What number of lines in the entries hold the string "will"? Answer with it alone.

Material for the task |
----------------

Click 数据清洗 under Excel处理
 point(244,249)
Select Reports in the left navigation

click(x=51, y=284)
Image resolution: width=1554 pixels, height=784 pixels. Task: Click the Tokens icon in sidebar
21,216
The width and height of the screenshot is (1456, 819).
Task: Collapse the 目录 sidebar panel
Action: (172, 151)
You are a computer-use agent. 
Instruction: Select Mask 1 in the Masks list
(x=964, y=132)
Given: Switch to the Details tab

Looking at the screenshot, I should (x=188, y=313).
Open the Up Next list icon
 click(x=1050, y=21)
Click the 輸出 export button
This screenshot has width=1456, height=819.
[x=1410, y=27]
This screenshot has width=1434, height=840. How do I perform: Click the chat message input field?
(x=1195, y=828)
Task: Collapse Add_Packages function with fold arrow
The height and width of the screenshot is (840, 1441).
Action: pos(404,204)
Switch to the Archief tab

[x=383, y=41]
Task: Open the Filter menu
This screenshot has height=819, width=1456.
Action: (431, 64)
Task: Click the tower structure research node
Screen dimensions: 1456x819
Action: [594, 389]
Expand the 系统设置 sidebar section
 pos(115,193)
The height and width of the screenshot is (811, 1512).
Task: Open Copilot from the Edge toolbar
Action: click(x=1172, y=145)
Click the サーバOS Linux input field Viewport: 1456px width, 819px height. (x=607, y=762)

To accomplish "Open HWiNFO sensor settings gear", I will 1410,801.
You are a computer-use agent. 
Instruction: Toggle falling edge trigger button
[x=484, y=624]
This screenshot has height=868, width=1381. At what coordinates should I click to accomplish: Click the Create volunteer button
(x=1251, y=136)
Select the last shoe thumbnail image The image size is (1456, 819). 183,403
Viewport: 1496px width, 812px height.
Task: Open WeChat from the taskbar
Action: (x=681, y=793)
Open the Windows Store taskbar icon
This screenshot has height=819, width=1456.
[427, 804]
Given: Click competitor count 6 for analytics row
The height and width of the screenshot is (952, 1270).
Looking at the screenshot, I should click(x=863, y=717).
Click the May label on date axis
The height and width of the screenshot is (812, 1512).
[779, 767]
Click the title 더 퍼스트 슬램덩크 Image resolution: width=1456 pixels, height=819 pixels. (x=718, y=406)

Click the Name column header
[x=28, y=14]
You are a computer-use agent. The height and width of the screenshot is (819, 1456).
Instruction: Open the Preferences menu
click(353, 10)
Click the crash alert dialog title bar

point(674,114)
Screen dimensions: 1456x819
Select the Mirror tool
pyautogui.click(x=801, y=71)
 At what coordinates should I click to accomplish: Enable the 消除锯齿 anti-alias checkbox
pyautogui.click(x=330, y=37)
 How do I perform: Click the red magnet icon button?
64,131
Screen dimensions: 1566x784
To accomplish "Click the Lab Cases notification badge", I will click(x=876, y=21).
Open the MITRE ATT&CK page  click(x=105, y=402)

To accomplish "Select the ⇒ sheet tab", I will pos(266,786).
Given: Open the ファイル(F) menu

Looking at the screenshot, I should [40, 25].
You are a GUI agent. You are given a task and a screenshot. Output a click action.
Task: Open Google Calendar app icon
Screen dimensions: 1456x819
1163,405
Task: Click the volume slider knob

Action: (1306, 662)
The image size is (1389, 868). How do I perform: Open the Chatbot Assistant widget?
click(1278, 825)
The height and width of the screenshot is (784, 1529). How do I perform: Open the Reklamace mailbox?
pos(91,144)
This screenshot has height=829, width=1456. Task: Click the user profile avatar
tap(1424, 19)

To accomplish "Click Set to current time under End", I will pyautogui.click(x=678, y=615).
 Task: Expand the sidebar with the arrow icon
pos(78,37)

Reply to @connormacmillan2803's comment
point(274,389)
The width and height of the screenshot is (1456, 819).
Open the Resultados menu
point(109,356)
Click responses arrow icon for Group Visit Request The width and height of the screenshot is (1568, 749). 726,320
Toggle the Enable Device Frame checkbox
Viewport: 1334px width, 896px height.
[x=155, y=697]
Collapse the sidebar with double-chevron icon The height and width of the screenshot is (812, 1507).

----------------

Result of this task | 4